Microsoft recently announced AI agent loop [3] for standard logic apps, a powerful improvement to traditional workflows. This game-changer feature transforms the design of cloud-based integration workflows and enables handling of unstructured data in ways not achievable with traditional logic apps, potentially resulting in reduced development effort. Building complex conditional logic with intricate expressions and multiple branches can often be challenging. Workflows may also fail under real-world data due to unexpected or invalid payloads that were not considered during development. An AI agent loop offers a potential solution to these challenges.

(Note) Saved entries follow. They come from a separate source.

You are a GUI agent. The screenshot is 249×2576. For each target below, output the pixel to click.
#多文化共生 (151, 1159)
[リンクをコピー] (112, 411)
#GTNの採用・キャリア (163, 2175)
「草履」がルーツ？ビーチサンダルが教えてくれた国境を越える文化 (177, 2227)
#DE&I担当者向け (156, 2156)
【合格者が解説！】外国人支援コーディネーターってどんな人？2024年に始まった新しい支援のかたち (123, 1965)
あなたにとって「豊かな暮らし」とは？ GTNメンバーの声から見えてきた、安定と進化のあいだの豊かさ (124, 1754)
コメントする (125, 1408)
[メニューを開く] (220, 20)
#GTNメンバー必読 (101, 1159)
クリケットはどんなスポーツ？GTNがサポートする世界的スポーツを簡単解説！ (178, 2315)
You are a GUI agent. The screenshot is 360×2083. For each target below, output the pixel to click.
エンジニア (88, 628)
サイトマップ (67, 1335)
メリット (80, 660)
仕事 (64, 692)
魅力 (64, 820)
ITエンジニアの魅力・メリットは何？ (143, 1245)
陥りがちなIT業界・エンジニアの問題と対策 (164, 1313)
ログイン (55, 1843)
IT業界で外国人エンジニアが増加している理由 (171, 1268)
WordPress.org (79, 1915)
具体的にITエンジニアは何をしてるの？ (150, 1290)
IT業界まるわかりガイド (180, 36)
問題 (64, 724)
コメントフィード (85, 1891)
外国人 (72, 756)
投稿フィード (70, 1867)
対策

This blog explains what an AI agent loop is, how it works, and demonstrates its value through a simple business scenario.

What is AI agent loop?

AI agent loop [3] is a native feature offered in standard tier logic apps. All it needs is a set of instructions, user inputs, and the tools it needs to carry out the instructions. At its core, it combines generative AI (via OpenAI) with workflow orchestration, allowing a model like GPT-4 to act as a decision-making layer that magically carries out all the hard work for you using LLMs [5] behind the scenes. AI agent loop provides the ability to create autonomous agents, conversational agents, or even multi-agent systems.

Under the hood

Agent loop follows a cycle of think, act, and learn [2]. When thinking, it will use an OpenAI LLM to examine the goal and current context based on the instructions provided, while also deciding steps going forward. Next, it will act based on the tools you have provided and finally learn or reflect, where it will look at the results, feedback, and improve future responses.

Parameters in an agent

When creating the AI agent, you will need to feed the following:

  • Agent instructions: Description of the agent’s roles and tasks in natural language
    • System instructions – High-level overview of the business case
    • User instructions (optional)
  • Tools: List of actions the agent can use to carry out the instructions. These include over 1400 connectors. Each tool requires a title and a description in order to provide more context to the agent.
  • Advanced Parameters (optional): Set of optional parameters
    • Max token count[4] – Defines the maximum number of tokens (words or word fragments) the model can generate in its response.
    • Frequency penalty – Reduces the likelihood of the model repeating the same lines or phrases within a response.
    • Presence penalty – Encourages the model to introduce new topics by penalizing repetition of previously mentioned ideas.
    • Temperature – Controls the randomness of the output i.e. higher values produce more creative results, while lower values make responses more focused and deterministic.

You don’t tell the agent how to do the task – simply tell what to do and provide the tools to get there.

The next section explores an integration scenario involving the extraction of relevant information from an email and its conversion into a CSV file, illustrating the basics of implementing an AI Agent Loop.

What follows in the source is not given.